**Task description**
What is needed is a word-for-word copy of all the entries, minus the pictures.

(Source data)

★ ★ ★ ★ ★ ★ ★

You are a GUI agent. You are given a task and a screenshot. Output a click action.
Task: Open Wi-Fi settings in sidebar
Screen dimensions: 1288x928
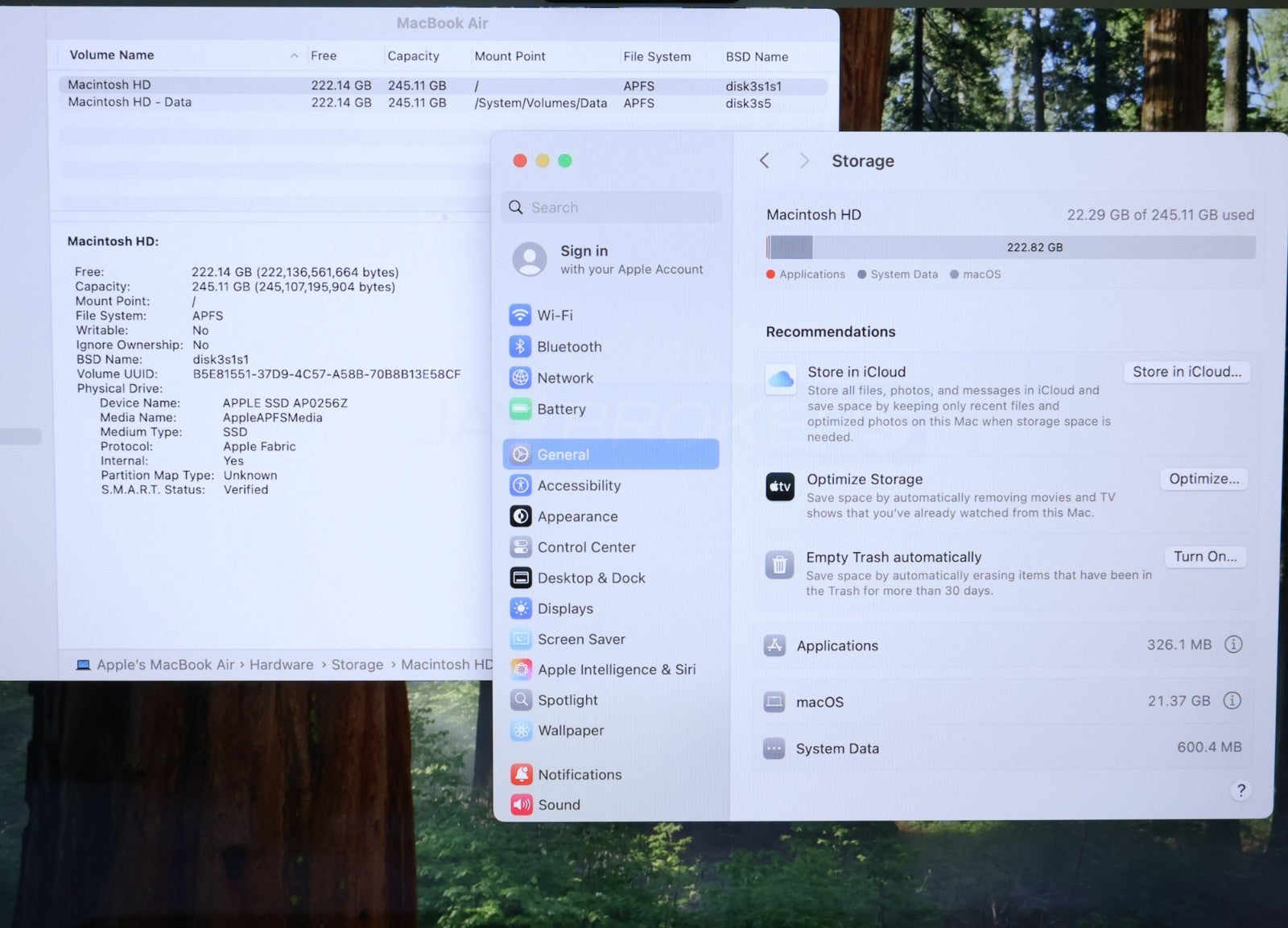coord(555,316)
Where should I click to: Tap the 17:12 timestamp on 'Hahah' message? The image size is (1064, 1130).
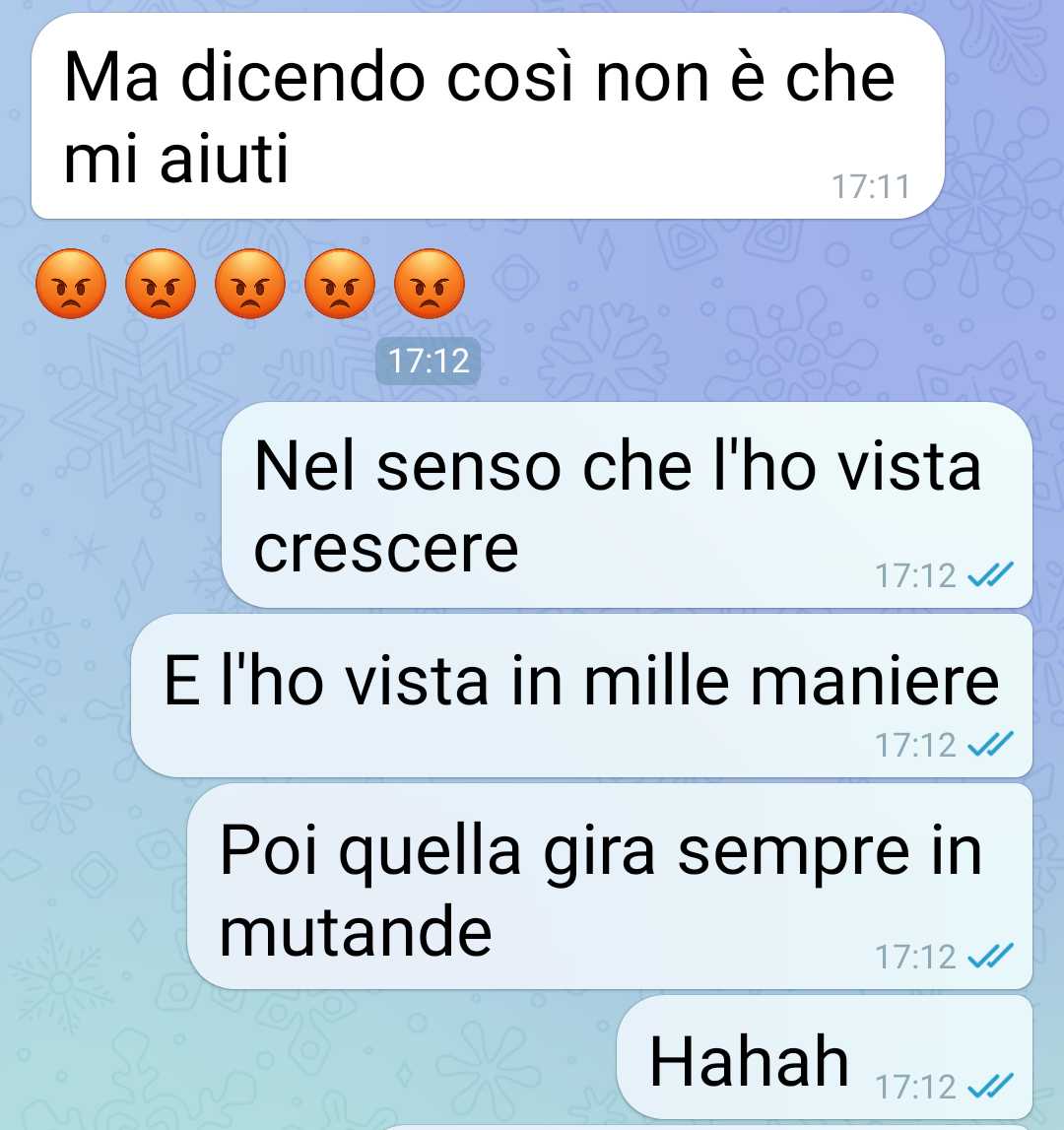click(x=915, y=1086)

★ ★ ★ ★ ★ ★ ★

**Answer section**
You are a GUI agent. You are given a task and a screenshot. Output a click action.
Task: Open Wi-Fi settings in sidebar
Screen dimensions: 1288x928
coord(555,316)
Where should I click to: Tap the 17:12 timestamp on 'Hahah' message? The image size is (1064, 1130).
click(x=915, y=1086)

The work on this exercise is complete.